• [Brief]: Give back an exact copy of the lines below, from the first through the line with "has height=232, width=349."; please stop there.

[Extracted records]
═══

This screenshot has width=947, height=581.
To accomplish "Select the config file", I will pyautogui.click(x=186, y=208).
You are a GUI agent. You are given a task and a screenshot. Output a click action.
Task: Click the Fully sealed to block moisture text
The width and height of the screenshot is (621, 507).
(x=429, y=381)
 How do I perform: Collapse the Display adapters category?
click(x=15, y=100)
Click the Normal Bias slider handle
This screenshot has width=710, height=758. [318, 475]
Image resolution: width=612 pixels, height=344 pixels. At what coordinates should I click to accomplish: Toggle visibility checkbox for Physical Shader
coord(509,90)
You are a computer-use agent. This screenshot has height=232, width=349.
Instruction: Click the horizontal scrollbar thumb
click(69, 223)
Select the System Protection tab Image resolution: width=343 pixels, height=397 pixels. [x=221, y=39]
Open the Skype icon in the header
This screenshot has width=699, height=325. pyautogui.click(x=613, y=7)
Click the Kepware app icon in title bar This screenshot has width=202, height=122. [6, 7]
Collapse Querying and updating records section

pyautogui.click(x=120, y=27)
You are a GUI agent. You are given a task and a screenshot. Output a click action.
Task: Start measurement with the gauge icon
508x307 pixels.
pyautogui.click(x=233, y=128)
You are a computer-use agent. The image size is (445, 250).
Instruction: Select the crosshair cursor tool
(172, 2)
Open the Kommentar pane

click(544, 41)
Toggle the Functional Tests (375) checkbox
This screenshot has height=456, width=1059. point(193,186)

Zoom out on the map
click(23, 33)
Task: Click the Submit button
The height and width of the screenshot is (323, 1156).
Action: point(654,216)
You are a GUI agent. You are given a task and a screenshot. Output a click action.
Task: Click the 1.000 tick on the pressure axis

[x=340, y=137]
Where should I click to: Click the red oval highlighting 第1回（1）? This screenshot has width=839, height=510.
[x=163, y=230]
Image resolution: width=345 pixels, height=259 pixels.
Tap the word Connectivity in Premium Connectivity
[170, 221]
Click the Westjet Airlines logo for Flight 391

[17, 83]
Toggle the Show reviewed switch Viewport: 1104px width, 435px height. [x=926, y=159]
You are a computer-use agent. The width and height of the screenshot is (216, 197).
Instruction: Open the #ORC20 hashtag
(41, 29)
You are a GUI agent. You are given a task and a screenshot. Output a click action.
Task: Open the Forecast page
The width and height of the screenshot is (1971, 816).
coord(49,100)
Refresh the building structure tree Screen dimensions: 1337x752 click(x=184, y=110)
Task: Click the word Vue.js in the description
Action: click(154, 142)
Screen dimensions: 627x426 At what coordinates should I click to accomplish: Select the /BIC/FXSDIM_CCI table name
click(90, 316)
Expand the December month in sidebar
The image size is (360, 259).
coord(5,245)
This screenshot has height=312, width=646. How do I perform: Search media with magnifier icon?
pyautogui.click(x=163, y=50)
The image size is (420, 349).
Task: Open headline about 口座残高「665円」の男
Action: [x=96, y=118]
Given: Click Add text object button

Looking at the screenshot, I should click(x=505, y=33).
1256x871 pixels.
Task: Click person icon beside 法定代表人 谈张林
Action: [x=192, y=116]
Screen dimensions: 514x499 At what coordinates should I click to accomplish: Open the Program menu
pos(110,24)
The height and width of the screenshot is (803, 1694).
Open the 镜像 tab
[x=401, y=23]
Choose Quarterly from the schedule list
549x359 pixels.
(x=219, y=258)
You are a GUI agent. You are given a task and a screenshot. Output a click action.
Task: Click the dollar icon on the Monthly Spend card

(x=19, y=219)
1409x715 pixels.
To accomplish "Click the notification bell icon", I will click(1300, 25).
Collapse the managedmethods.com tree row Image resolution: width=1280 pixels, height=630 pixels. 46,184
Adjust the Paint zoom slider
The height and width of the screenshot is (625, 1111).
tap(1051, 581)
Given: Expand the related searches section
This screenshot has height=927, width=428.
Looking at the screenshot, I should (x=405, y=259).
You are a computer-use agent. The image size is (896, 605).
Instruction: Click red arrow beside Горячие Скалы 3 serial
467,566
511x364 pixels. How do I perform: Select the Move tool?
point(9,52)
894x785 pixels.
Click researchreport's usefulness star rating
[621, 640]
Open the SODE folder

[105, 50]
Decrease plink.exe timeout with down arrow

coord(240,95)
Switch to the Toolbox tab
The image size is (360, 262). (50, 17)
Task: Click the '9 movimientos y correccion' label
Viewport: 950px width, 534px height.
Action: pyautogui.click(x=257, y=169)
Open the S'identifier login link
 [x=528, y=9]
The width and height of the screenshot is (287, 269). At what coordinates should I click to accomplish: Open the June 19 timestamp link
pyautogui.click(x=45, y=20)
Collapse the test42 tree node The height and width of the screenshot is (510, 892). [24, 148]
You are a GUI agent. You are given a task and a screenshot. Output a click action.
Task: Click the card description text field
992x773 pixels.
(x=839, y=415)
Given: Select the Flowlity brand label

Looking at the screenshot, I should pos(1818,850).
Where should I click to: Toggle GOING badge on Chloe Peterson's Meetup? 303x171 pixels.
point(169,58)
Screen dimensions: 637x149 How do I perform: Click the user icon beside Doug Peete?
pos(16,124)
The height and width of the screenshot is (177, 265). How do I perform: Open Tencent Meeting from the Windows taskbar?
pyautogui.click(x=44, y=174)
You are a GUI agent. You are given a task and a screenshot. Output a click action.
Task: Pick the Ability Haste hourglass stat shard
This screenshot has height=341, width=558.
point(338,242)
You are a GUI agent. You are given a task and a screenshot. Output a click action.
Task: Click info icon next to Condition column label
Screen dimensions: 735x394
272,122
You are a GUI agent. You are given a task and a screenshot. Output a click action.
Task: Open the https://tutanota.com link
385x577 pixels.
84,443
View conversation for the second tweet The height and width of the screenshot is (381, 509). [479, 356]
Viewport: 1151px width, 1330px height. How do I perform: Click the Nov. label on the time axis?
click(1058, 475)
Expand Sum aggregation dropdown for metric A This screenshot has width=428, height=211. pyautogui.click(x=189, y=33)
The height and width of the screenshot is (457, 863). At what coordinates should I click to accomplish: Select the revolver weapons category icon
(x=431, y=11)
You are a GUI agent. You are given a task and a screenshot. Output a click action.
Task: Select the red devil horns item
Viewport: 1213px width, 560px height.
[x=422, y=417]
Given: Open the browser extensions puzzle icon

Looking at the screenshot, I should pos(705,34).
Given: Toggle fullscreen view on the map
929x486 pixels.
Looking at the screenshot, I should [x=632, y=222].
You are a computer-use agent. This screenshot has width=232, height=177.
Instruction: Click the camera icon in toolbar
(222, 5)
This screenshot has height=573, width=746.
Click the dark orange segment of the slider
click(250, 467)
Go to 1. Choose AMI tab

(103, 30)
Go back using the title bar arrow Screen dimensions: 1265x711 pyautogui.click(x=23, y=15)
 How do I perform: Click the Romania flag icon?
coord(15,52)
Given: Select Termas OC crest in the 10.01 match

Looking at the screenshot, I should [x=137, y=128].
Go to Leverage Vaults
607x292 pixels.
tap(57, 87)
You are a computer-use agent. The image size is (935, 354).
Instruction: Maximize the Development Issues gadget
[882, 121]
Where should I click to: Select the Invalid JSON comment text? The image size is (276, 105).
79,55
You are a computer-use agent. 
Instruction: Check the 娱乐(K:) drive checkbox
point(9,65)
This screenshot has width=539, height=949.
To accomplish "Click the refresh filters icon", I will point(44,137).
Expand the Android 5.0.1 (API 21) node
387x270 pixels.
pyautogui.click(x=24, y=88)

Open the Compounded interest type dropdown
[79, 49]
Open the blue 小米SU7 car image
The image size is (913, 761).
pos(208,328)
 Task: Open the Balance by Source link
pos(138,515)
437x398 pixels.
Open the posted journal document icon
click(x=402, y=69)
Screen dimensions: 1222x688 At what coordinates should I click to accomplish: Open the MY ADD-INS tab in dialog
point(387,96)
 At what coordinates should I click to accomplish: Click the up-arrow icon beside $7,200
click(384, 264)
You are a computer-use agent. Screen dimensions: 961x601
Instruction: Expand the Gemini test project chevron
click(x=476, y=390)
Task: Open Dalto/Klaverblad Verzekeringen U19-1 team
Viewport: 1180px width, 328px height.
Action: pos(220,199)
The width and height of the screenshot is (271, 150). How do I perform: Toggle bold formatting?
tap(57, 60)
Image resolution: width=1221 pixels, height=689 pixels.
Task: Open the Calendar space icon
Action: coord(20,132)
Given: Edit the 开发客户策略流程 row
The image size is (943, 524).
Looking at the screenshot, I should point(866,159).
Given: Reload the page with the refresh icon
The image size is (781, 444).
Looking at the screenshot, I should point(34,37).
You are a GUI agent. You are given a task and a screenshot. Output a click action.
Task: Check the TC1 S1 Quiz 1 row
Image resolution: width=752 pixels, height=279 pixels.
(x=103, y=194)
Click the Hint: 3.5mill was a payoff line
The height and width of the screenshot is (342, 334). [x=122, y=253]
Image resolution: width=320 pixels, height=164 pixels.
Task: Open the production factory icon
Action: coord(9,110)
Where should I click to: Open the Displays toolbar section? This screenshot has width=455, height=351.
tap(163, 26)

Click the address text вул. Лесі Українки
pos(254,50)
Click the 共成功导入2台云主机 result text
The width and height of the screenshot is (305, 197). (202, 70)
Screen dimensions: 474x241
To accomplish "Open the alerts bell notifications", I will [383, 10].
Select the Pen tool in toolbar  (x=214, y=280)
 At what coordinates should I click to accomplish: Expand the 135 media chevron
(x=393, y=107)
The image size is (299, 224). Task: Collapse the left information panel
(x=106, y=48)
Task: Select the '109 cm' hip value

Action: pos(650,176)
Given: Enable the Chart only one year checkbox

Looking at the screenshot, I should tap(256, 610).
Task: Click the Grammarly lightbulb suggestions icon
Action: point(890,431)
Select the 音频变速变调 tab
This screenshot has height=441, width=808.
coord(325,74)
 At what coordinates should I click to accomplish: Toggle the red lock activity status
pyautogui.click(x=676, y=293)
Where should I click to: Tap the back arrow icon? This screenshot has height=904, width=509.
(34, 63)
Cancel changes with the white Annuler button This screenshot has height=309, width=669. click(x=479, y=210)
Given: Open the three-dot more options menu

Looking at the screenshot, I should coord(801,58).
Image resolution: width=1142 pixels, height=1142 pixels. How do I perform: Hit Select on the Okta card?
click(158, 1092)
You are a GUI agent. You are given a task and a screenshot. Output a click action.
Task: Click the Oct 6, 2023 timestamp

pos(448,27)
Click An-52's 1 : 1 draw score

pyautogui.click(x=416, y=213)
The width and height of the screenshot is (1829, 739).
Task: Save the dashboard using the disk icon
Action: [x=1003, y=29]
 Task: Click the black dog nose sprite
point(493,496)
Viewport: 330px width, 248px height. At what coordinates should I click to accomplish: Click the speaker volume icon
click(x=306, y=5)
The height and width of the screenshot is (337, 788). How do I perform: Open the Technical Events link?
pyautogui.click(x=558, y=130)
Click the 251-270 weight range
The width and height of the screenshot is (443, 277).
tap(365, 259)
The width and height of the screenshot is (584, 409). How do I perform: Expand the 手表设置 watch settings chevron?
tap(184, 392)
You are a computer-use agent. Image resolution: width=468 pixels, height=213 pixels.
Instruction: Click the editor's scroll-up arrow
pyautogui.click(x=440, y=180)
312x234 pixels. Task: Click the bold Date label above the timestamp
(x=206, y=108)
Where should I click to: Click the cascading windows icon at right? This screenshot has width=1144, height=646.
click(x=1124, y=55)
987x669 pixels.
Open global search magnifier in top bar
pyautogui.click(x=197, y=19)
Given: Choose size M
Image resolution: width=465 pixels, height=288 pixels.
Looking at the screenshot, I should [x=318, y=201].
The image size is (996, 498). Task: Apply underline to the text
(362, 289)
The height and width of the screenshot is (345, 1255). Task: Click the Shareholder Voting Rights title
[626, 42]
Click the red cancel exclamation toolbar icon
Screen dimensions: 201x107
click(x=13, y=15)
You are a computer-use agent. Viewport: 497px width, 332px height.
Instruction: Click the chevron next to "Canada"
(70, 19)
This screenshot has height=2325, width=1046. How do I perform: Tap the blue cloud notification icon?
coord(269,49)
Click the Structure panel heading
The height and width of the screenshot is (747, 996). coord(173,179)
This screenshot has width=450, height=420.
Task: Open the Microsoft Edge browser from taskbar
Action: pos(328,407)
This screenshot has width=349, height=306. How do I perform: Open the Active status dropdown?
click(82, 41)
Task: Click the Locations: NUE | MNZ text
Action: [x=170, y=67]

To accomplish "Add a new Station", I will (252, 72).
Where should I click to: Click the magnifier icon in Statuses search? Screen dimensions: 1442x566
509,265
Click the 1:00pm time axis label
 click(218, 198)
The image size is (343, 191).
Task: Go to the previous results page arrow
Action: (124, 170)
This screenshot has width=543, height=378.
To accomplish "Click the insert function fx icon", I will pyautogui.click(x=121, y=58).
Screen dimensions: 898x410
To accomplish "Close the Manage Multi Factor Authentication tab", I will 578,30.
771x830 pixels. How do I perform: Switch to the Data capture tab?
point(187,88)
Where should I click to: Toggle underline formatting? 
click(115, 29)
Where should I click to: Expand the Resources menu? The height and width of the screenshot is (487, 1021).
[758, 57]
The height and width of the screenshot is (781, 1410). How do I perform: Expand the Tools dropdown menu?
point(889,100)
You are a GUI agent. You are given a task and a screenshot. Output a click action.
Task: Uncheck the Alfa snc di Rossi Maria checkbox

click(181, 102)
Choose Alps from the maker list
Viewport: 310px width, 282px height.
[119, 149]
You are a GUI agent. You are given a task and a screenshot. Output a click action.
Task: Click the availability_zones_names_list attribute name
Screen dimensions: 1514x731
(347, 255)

═══

• [Your solution]:
This screenshot has width=947, height=581.
To accomplish "Select the config file", I will pyautogui.click(x=186, y=208).
You are a GUI agent. You are given a task and a screenshot. Output a click action.
Task: Click the Fully sealed to block moisture text
The width and height of the screenshot is (621, 507).
(x=429, y=381)
 How do I perform: Collapse the Display adapters category?
click(x=15, y=100)
Click the Normal Bias slider handle
This screenshot has width=710, height=758. [318, 475]
Image resolution: width=612 pixels, height=344 pixels. At what coordinates should I click to accomplish: Toggle visibility checkbox for Physical Shader
coord(509,90)
You are a computer-use agent. This screenshot has height=232, width=349.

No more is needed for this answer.